Dear Esther. Gibt kein besseres.


----------



## Neawoulf (21. Mai 2022)

*Everybody's Gone to the Rapture*
Das muss ich auch noch in den Raum werfen. Geht um ein verlassenes Dorf in England, teilweise sehr emotional und landschaftlich echt schön.


----------



## Superkuh (21. Mai 2022)

*Firewatch* hat mich damals wirklich beeindruckt, obwohl ich eigentlich kein wirklicher Fan von Walking-Simulationen bin. Aber vielleicht gönne ich mir irgendwann in einer stressigen Phase doch das ein oder andere von euren Vorschlägen. Vielleicht hilft es ja dann beim "Runterkommen".


----------



## Neawoulf (21. Mai 2022)

Ein paar weitere, nicht ganz so geheime Tipps wären noch:

*The Suicide of Rachel Foster*
Rückkehr in ein verlassenes Hotel und ein altes Familiengeheimnis.

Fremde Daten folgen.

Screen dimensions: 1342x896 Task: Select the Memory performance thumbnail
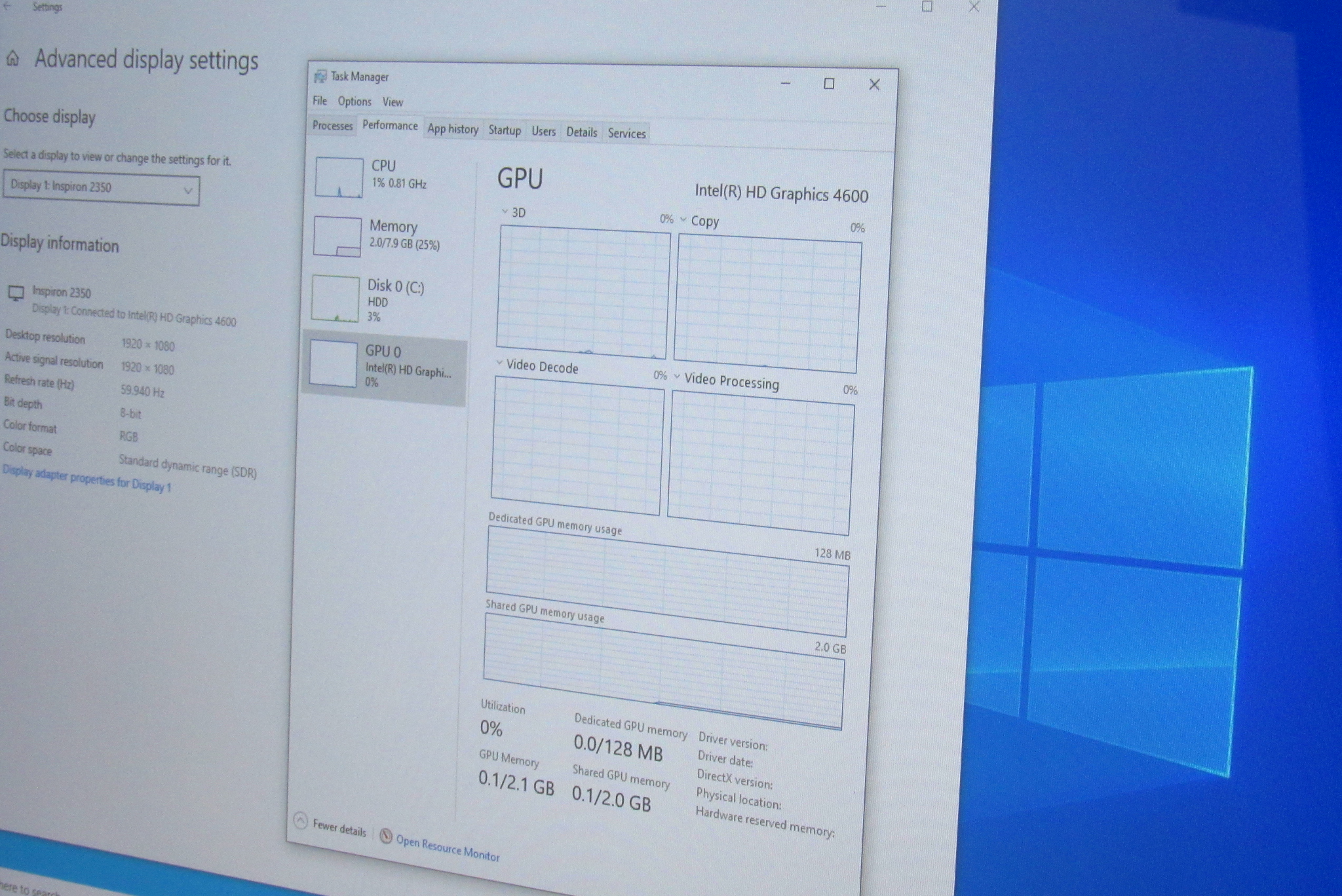click(x=337, y=236)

*The Vanishing of Ethan Carter*
Schon fast ein Genre-Klassiker. Schöne Landschaften, tolle Mysterystory. Teilweise recht emotional mit einem Hauch Horror.

*Stardrop*
Das hier ist wieder eher ein Geheimtipp: Erinnert mit seinem SciFi-/Weltraum-Setting auf den ersten Blick stark an Alien Isolation, kommt aber ohne Kämpfe, Monster, Horror, Geschicklichkeits- und Actioneinlagen aus. Lediglich ein paar (leichte) Stealth-Abschnitte bringen ein bisschen Herausforderung ins Spiel. Ansonsten ist es zu 95% Erkunden und Story erleben.


----------



## audiopathik (24. Juni 2022)

Wos noch nicht gesagt wurde: *What Remains of Edith Finch*, *The Stanley Parable* (jetzt ein Remake erschienen) skuriller Ausbruch aus dem Büroalltag 'zurück ins echte Leben finden'
Ganz neu ist *The Forgotten City*, sieht nicht schlecht aus, ne Geschichte im antiken Römischen Reich
Die *The Dark Pictures Anthology *Teile, diverse Mystery-Storys á la X-Faktor
*Tacoma* könnte man vielleicht auch als Walking Sim bezeichnen von da ists auch nicht mehr weit hin zu * Observer*, * SOMA*, oder * Visage* schon mehr Horror-Schocker aber ohne Waffe daher Richtung Walking Sim


----------



## sauerlandboy79 (24. Juni 2022)

*Adr1ft.*.. Obwohl man dort weniger "läuft" als mehr schwebt.


----------